India Child Hunger: 25 Million Children Suffer From Malnutrition And Starvation

'6 Days I Would Eat, And The Next 6 Days I Wouldn't Eat At All'

"Six days I would eat, then the next six days I wouldn't eat at all," 9-year-old Roshan tells Al Jazeera. The tiny girl grew up on a diet of 600 calories per day, not even half as much as a child her age should receive.

Across India, millions of children like Roshan suffer from starvation -- making malnutrition more common in the Asian country than in sub-Saharan Africa, Al Jazeera reports. Every second a child under the age of 3 is underfed, according to the network.
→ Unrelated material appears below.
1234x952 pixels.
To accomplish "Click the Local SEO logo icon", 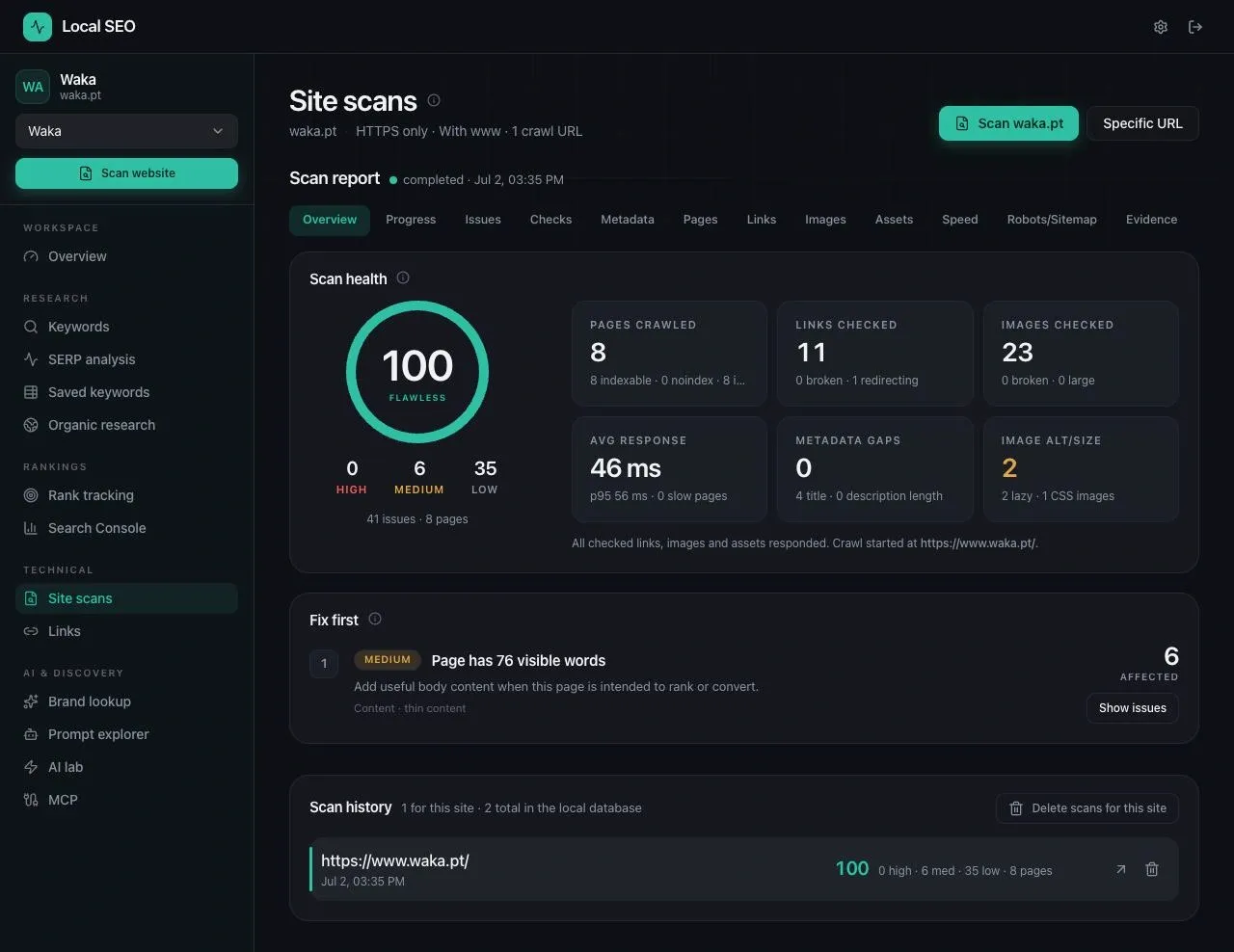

India does have welfare systems aimed to aid millions of the hungry; school meals theoretically feed poor children across the country, and the Anganwadi services provide support to mothers in every district. Yet the services are plagued by mismanagement and corruption, Al Jazeera reports. School meals carry worms and insects in them, children told Al Jazeera, and the Aganwadi centers are often closed and dysfunctional.
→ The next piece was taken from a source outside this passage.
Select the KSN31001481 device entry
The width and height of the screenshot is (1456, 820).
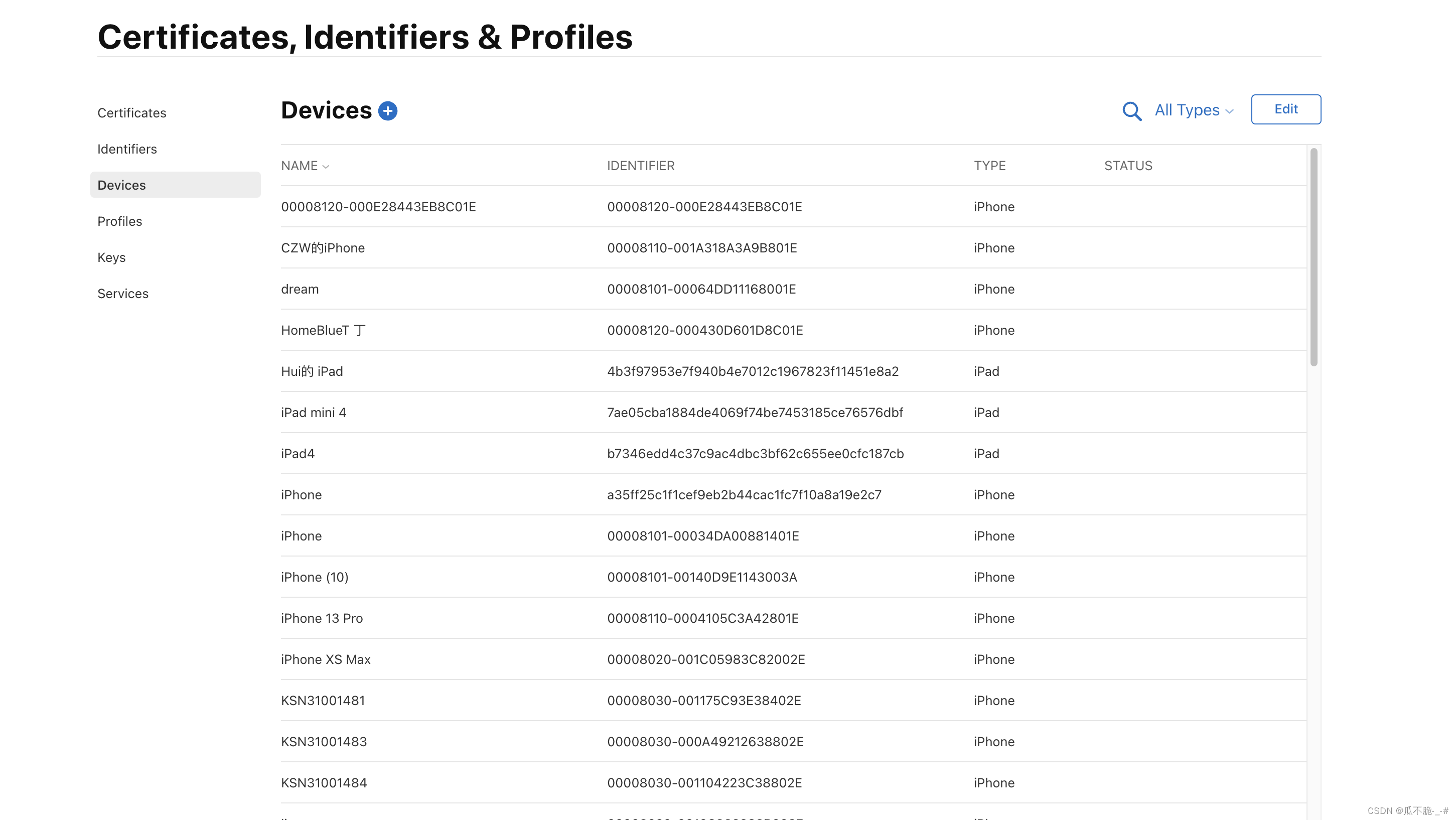point(323,700)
In the Indian province of Madhya Pradesh, 60 percent of children are malnourished -- the highest percentage in the world. According to Al Jazeera, many villages survive on roots and grass. In one of the towns the network visited, children fed themselves on seeds found in cow manure. "They just wash the cow dung and get the seeds out of it," says legal advocate Sachin Jain. "They can't find these seeds fresh in the forest." Jain blames government neglect for chronic hunger.

According to UNICEF, a third of the world's malnourished children live in India. A new report by the Naandi Foundation concluded that around 46 percent of all children below the age of three are too small for their age, 47 percent are underweight and at least 16 percent are acutely malnourished, or wasted.

UNICEF explains that child malnourishment has devastating consequences. Not only is hunger responsible for about 50 percent of all childhood deaths, but also has tragic long-term effects:

Malnourished children have lowered resistance to infection, they are more likely to die from common childhood ailments like diarrheal diseases and respiratory infections; and for those who survive, frequent illness saps their nutritional status, locking them into a vicious cycle of recurring sickness, faltering growth and diminished learning ability.

Indian Prime Minister Manmohan Singh has publicly addressed the epidemic, calling child malnutrition "a national shame," according to the BBC, but widespread hunger remains an unwavering problem for the Asian country.